I’m looking for some advice on dealing with discrete latent variables. I’m trying to fit a regression discontinuity model, but rather than fix the discontinuity at some value a-priori, I’d like to allow the model to estimate it from the data.
Here’s some simulated data in R
:
n <- 1000
dta <-
tibble(id = 1:n) %>%
mutate(x = rnorm(n),
c = 0,
y = 0 + .5*(x-c)*(c>x) + 1*(x-c)*(x>c) + 2*(x>c) + rnorm(n, 0, .1))
That is, the slope before the discontinuity is .5, the slope after is 1, and the whole slope jumps by 2 units at the discontinuity itself. For simplicity’s sake, I let the discontinuity occur at zero here.

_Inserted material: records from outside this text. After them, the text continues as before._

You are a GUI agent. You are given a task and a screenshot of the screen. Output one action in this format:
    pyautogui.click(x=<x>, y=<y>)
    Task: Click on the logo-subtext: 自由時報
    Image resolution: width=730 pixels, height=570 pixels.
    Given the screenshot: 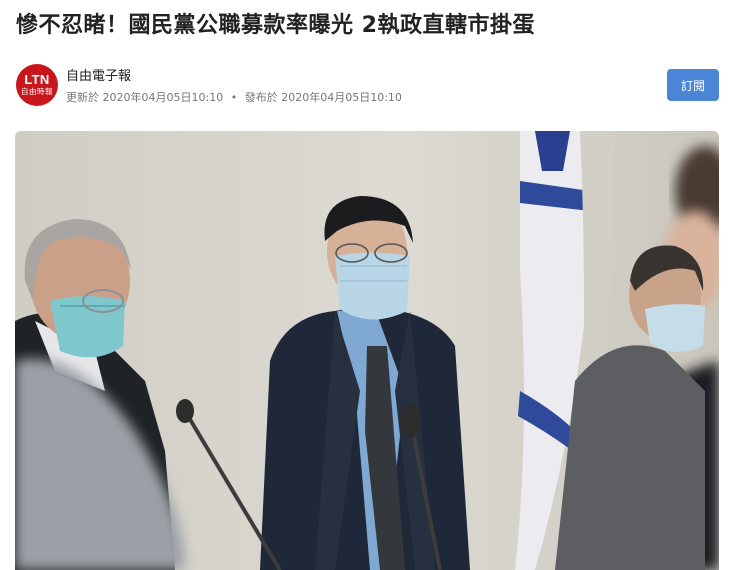 What is the action you would take?
    pyautogui.click(x=37, y=92)
    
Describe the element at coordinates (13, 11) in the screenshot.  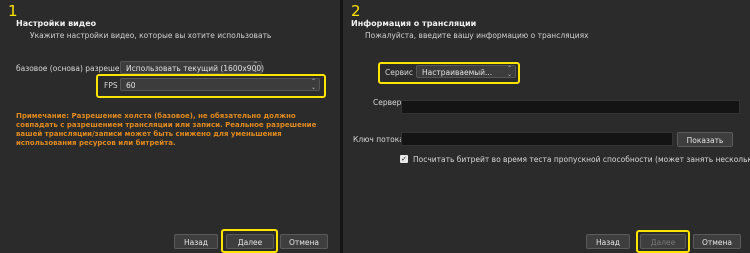
I see `step-number-1: 1` at that location.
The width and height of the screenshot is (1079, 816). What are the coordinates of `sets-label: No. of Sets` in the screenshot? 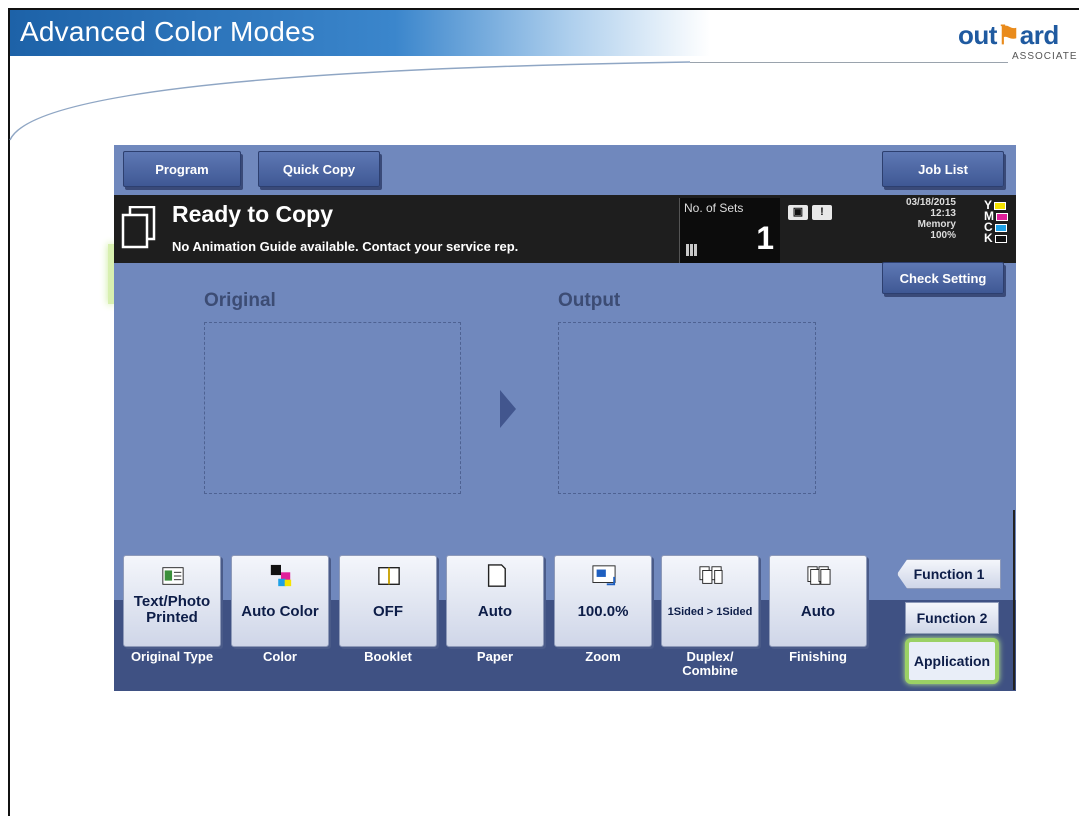 It's located at (714, 208).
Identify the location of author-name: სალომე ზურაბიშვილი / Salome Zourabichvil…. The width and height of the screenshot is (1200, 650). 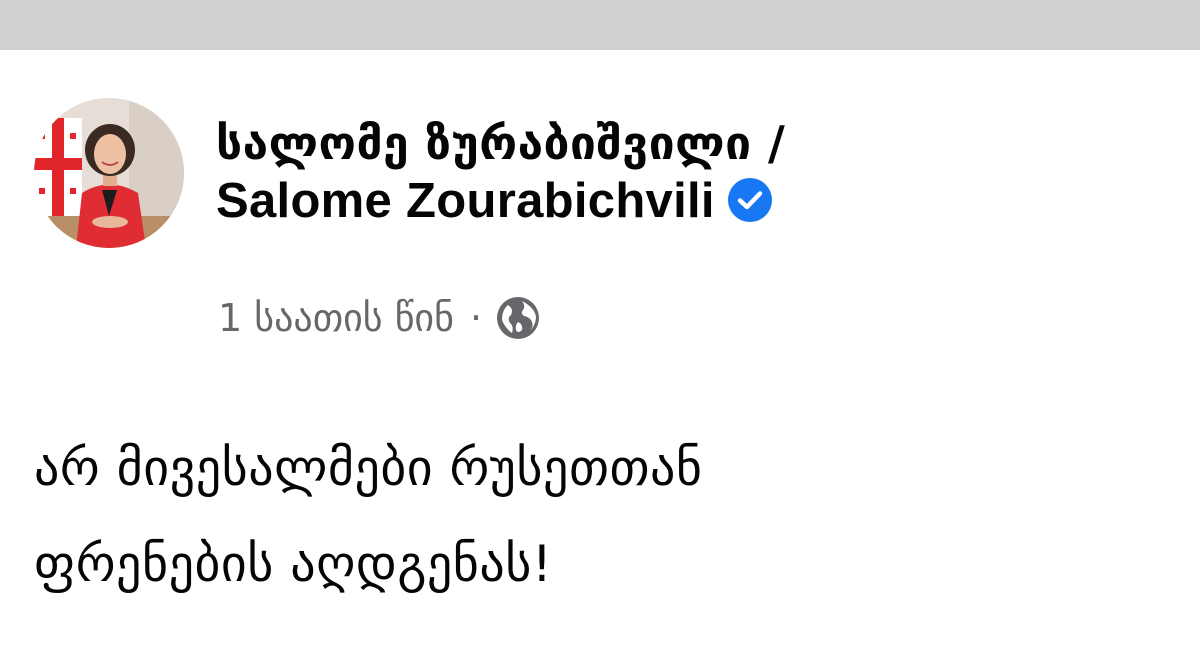
(500, 172).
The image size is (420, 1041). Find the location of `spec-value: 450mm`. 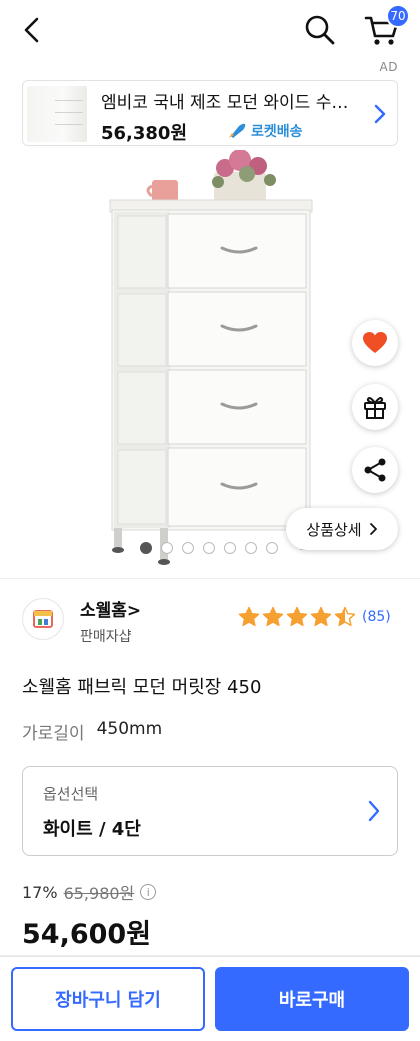

spec-value: 450mm is located at coordinates (130, 729).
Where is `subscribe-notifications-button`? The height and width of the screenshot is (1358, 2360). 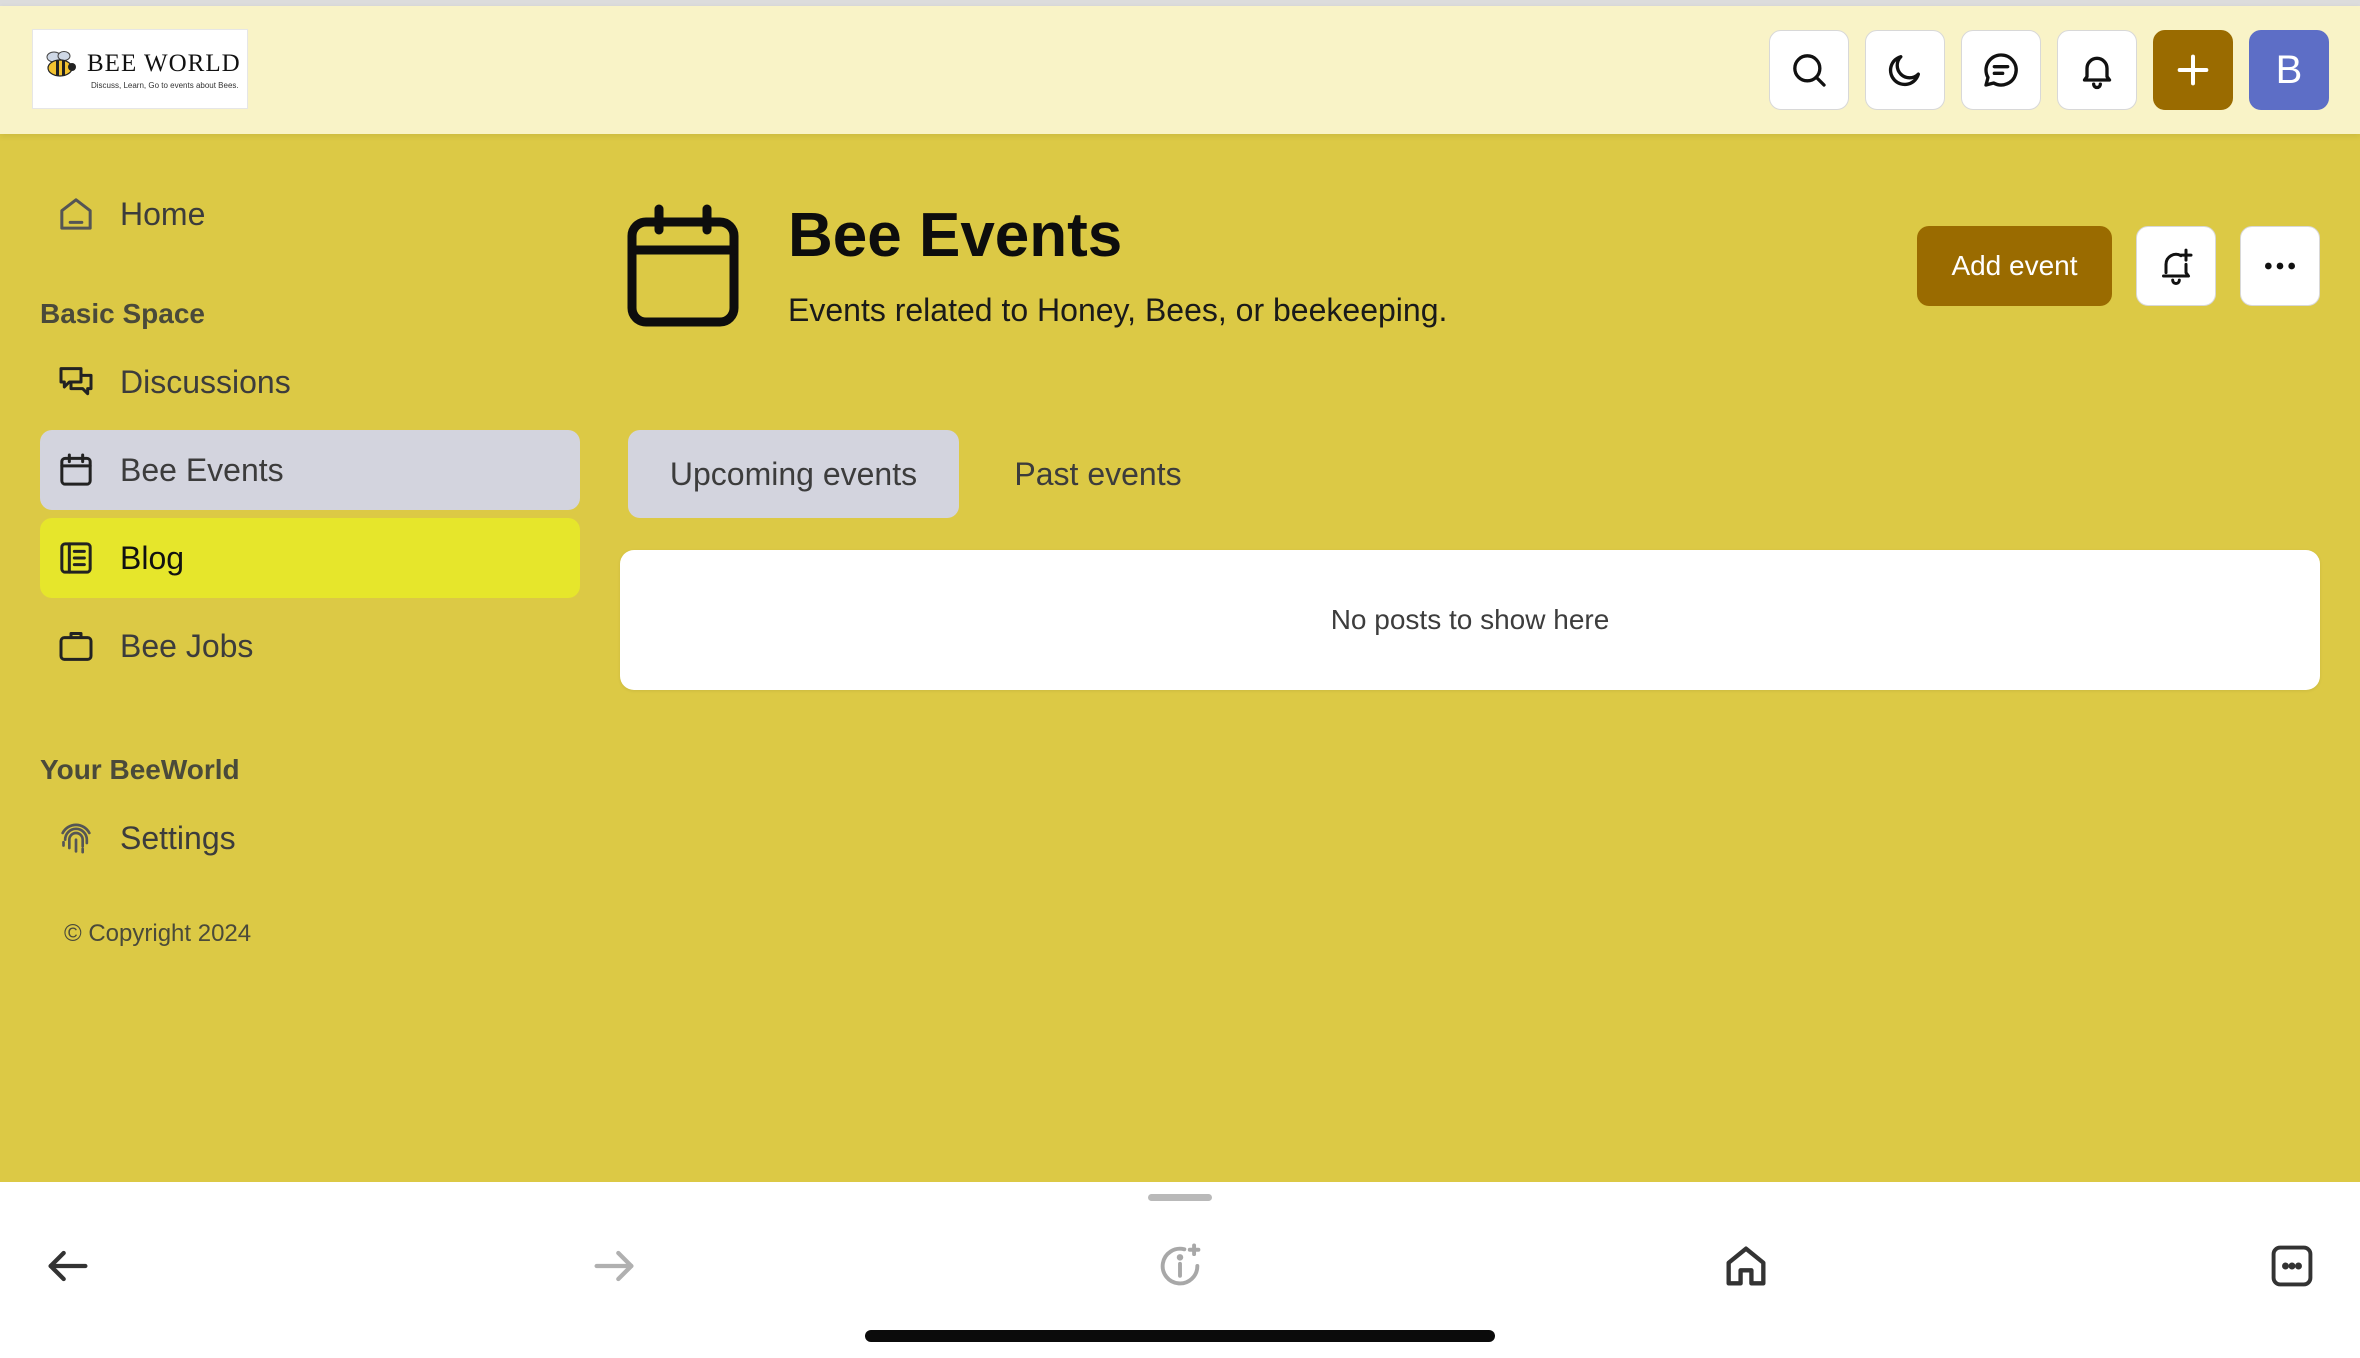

I fit the following model to the data, which returned the correct values but with only a very low number of effective samples:
data {
int<lower=0> N; // Number of cases
vector[N] x; // Running variable
vector[N] y; // Outcome variable
}
parameters {
real a;
real b1;
real b2;
real b3;
real c;
real<lower=0> sigma;
}
model {
// Model
vector[N] mu;
for (n in 1:N) {
// compute non-linear predictor values
mu[n] = a + b1*(x[n]-c)*step(c-x[n]) + b2*(x[n]-c)*step(x[n]-c) + b3*step(x[n]-c);
}
// Priors
target += normal_lpdf( a | 0, 1 );
target += normal_lpdf( b1 | 0, 1 );
target += normal_lpdf( b2 | 0, 1 );
target += normal_lpdf( b3 | 0, 1 );
target += normal_lpdf( c | 0, 1 );
target += normal_lpdf( sigma | 0, 1 );
// Likelihood
target += normal_lpdf( y | mu, sigma );
}
I’m pretty sure that the issue is the b3*step(x[n]-c)
part and arises because Stan does not like discrete latent variables. Is this correct? If so, does anyone have any advice on how I might deal with this problem?
I’m still a relative newbie and found the documentation on latent discrete variables pretty obtuse.
Any other general advice on making the model more efficient is also appreciated.